By Prince Gomolvilas, plays Fridays-Sundays through March 15 (with an added show Thursday, March 12), produced by SiS Productions at the Richard Hugo House, 1634 11th Ave., Seattle; $10-$14 (206-323-9443, www.brownpapertickets.com, or via e-mail to tickets@sis-productions.org; information, www.sis-productions.org).Theater Review |
"Everything" is too much! Especially when it's stuffed into an hour and 45 minutes. "The Theory of Everything," an award-winning play by Thai-American playwright Prince Gomolvilas, has an overly ambitious agenda, and this SiS Production, directed by Manuel R. Cawaling, hasn't quite tamed it.
Issues of life, death, frigidity, infertility, homosexuality, faith, hope, chance, failure, love, and intergenerational strife are all part of the mix, and they're just subordinates to the main topics — identity and the ethnic experience in America.
The story takes place on the roof of a wedding chapel in Las Vegas, where a group of Asian Americans meet regularly to search for alien spacecraft.

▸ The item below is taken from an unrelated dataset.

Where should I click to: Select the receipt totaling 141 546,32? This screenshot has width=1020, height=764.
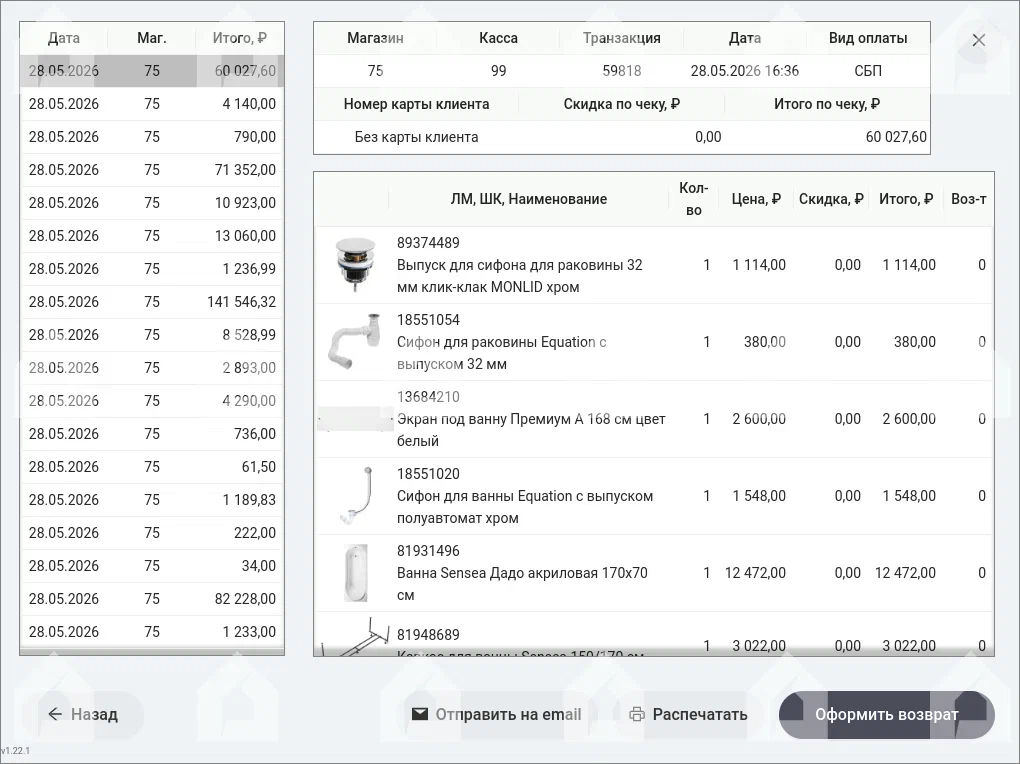tap(152, 302)
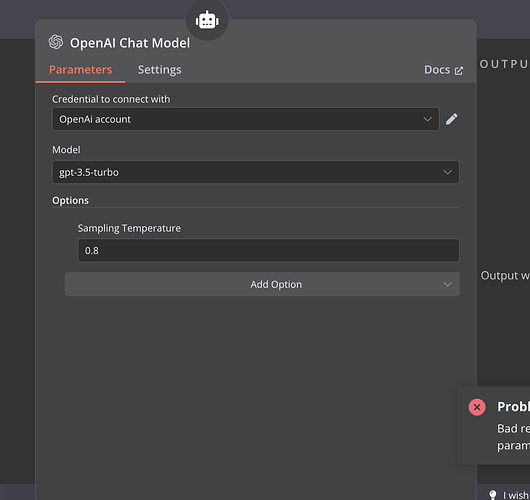The height and width of the screenshot is (500, 530).
Task: Open the Settings tab
Action: (160, 70)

Here, with binoculars in hand for scanning the skies, they actually gaze into their souls, revealing their insecurities, their own sense of alienation and the secrets they have harbored for many years.
Among the cast, Stan Asis — as Hiro, the Japanese co-owner of the wedding chapel — is good. At various points he's "Hamlet's" wearisome Polonius, spouting platitudes; a dream-obsessed Walter Mitty; and a heartsick husband finally facing the truth about his marriage. Also noteworthy is Kathy Hsieh as Patty, Hiro's Thai wife, who desperately wants to believe that anything is possible, and who must face the shattering realization that life doesn't quite work that way.
Jose Abaoag as Gilbert creates an affecting Filipino youth, frantically searching for his true identity. Abaoag moves back and forth between cockiness and naked emotional vulnerability, and in the process reveals much about minority/majority mindsets in our country.
The voiceless phantom, clothed in white and wandering the periphery of the stage to create various lighting effects, is an elegant creature whose long hair and posture makes one think of an Utamoro woodblock print. But it's hard to tell what she's doing there.
What we have here are lots of ideas, good background sound, a sprinkling of humor and some fine acting. Sadly it's just not enough.